Control Plane is a platform that enables you to combine any or all of the computing regions of Azure, GCP, and AWS into a “virtual cloud” that your workloads run on agnostically. You can also add any Kubernetes cluster running anywhere (even under your desk, in a private datacenter, or a public cloud) to Control Plane, and it becomes part of the same computing fabric. Even better, a single workload running on Control Plane can consume any combination of public or private cloud services (Azure AD, AWS S3, Google Big Query, or a service inside of a VPC or on a developer’s laptop).

Control Plane enables you to use the best of Azure with the best of public and private cloud infrastructure in an easy-to-manage hybrid cloud computing infrastructure.

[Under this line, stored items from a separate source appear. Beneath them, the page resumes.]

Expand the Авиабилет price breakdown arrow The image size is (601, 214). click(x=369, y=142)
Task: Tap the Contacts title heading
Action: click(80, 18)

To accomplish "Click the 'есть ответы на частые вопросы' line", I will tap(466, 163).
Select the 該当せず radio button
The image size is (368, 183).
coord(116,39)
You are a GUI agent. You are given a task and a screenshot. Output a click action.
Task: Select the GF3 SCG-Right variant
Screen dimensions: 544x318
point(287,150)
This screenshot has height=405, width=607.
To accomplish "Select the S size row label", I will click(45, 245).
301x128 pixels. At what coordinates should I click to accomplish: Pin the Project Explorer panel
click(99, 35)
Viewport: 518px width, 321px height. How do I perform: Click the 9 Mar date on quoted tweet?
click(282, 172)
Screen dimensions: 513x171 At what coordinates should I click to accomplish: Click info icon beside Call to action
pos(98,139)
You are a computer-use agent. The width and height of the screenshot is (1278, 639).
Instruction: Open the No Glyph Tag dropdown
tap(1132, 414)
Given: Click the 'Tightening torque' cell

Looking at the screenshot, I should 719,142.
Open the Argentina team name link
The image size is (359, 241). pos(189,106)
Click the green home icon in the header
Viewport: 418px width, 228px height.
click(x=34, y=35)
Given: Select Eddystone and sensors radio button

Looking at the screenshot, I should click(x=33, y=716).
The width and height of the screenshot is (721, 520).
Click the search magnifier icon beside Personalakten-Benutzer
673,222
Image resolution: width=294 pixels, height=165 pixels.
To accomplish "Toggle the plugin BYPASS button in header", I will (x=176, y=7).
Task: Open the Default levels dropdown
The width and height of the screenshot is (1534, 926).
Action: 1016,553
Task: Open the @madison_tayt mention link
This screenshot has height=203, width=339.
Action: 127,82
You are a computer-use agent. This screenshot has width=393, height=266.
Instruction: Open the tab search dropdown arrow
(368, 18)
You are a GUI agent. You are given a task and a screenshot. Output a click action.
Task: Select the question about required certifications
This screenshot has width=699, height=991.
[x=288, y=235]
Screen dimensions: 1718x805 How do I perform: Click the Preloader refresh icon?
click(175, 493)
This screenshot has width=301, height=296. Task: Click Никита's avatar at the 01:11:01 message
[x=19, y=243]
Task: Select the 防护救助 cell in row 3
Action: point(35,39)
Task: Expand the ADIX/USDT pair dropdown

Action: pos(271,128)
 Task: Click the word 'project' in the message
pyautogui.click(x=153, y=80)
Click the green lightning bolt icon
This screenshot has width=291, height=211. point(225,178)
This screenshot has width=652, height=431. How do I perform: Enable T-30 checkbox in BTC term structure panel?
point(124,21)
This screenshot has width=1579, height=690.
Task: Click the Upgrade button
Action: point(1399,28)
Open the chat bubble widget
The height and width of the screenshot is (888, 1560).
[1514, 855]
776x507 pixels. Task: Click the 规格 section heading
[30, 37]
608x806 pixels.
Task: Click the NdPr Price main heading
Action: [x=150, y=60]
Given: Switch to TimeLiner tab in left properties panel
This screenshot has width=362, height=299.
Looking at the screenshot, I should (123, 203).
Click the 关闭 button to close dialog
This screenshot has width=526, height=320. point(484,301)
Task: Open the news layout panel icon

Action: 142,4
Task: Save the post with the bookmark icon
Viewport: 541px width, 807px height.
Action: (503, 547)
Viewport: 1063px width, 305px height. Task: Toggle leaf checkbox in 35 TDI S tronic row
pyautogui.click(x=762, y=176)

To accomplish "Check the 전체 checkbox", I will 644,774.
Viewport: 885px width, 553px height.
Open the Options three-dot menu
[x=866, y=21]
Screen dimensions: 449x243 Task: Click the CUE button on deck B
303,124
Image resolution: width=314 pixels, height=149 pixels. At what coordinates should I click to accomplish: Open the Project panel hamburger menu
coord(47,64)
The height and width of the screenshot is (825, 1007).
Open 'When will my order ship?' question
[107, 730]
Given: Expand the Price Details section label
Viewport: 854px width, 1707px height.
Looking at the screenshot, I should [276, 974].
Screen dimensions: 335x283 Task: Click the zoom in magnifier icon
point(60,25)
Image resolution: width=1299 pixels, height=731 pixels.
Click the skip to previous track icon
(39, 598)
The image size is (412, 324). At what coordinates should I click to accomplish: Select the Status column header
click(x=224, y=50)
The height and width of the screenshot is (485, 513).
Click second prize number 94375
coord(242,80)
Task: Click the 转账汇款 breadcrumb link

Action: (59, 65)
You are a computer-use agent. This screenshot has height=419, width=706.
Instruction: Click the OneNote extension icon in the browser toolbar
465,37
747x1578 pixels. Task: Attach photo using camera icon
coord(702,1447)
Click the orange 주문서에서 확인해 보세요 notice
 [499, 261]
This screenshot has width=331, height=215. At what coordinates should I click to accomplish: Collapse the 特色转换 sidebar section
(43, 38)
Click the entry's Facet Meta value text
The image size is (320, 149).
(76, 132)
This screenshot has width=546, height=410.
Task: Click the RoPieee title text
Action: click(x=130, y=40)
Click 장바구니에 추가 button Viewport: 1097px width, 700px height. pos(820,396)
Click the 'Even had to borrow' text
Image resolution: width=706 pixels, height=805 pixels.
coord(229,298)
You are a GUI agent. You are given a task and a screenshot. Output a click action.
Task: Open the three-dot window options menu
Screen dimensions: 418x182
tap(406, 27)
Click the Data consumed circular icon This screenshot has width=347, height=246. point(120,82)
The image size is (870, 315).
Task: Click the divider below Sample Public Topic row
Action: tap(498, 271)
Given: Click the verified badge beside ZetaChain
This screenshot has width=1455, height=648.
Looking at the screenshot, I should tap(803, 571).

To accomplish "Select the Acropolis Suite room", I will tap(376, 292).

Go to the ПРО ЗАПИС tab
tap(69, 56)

Frequently Asked Questions

What are the Azure hybrid benefits?

The Azure hybrid cloud can offer many benefits for Windows server users:

  • The ability to extend your on-premise infrastructure into the Azure public cloud.
  • The capability to use Azure Stack to reduce latency and connectivity issues.
  • Use Azure to support secure single sign-on.
  • Use Azure resources, Windows virtual machines, and toolkits to automate data migration when you need to adjust your data architecture.

What is an Azure hybrid cloud?

Azure offers many different technologies and services which make operating private infrastructure similar to operating infrastructure in Azure – sometimes within the same interface. Azure also offers financial incentives which enable companies to leverage their existing on-prem software licenses on Azure.